EXCAVATORS: Local, federal law require call to 911 when pipeline damaged

Sunshine 811 provides tools to reduce likelihood of damages and max federal fines up to $2 million

Effective July 1, 2017, Florida excavators will be required to call 911 to report any contact with an underground facility that results in the release of a natural gas or other hazardous material or substance regulated by the Pipeline and Hazardous Materials Safety Administration (PHMSA ) of the United States Department of Transportation.

The 911 provision was one of five specific amendments to the Underground Facility Damage Prevention and Safety Act, Chapter 556, Florida Statutes, effective July 1, 2017.

“You’re still required to stop excavation or demolition activities that may further damage the underground facility until the repair is complete,” explains Sunshine 811 Executive Director Mark Sweet. “It also does not change the existing requirement to notify member utilities immediately when you contact or damage a pipe, cable or its protective covering.”

Protect yourself

Avoid damaging underground facilities by always notifying 811 before you dig to request locate marks and then following the special procedures for High Priority Subsurface Installations (HPSI).

These are underground transmission or distribution pipelines used to transport any gas, refined petroleum product or hazardous/highly volatile liquid such as anhydrous ammonia or carbon dioxide that are deemed critical and identified as HPSI by the facility operator.

Check the Sunshine 811 Positive Response System early and when you’re at the job site. Use it online or access it through the new Sunshine 811 app available in the Apple and Google Play stores.

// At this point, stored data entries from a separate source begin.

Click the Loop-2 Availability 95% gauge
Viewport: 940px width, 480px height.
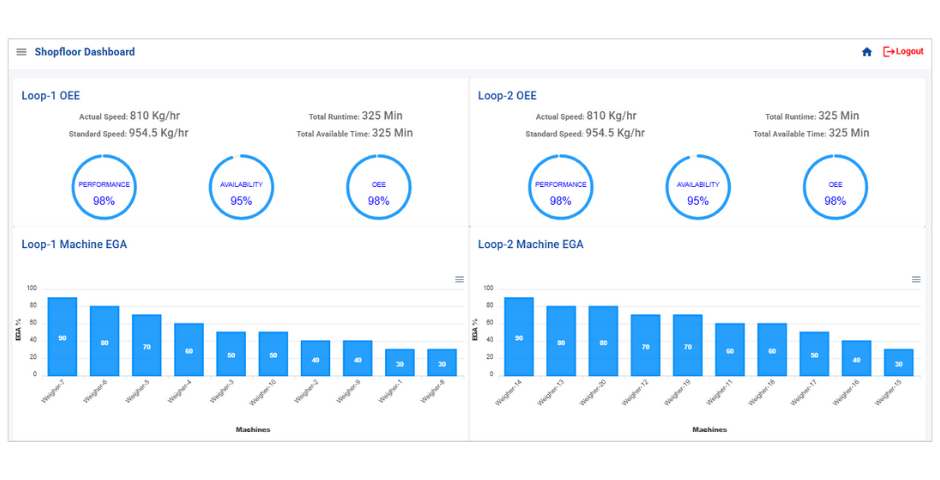[x=697, y=188]
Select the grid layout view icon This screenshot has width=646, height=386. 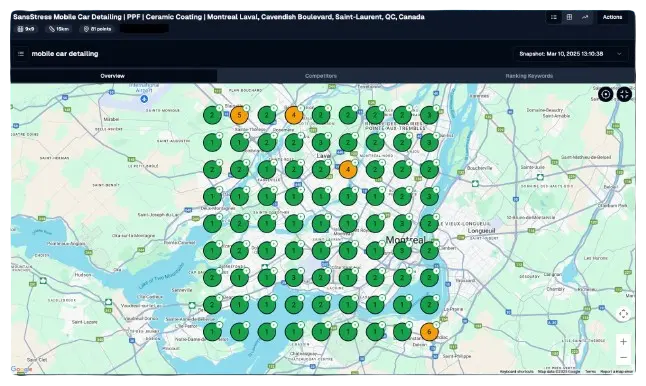tap(569, 17)
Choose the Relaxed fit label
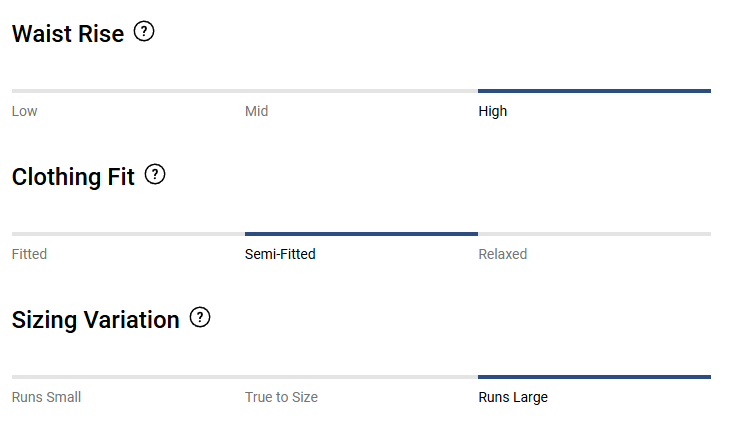This screenshot has width=735, height=437. tap(502, 254)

When you see positive response code 2C: “Marked with Exceptions – High Priority subsurface installations in conflict” this is what you need to know:

  1. The pipeline operator has determined that your proposed dig site is within 15 feet of their HPSI pipeline. They know what they’re talking about!
  2. You MUST contact the pipeline operator/member utility with the start date and time for the excavation or demolition so that they may be present during the excavation. This is important and required by Florida law.

Protect your business

Damaging pipelines carries its own set of risks. But now, PHMSA may place maximum civil penalties of $209,002 per violation per day with a maximum of $2,090,022 for any related series of violations on any Florida excavators who damage their regulated pipelines.

PHMSA has developed a Federal Standard for Excavators (49 CFR Part 196) consisting of six elements that mirror what we teach online and during in-person sessions:

  1. Call 811 before digging.
  2. Wait for pipelines to be marked.
  3. Dig with proper regard for the marks and take steps to avoid digging damage.
  4. Use one-call as necessary.
  5. Report any contact with pipelines to operator at earliest practical time.
  6. Call 911 if there is a release.

Persistence counts even when you don’t get the 2C code

All jobs should be visually inspected before digging. That means compare the codes on your positive response summary to what you see in the field. Look for pipeline and other buried permanent utility markers. These could be a sign that there may be more at your jobsite than you think. If something doesn’t look right, contact 811 or the utility. Remember, your safety and $2 million are on the line!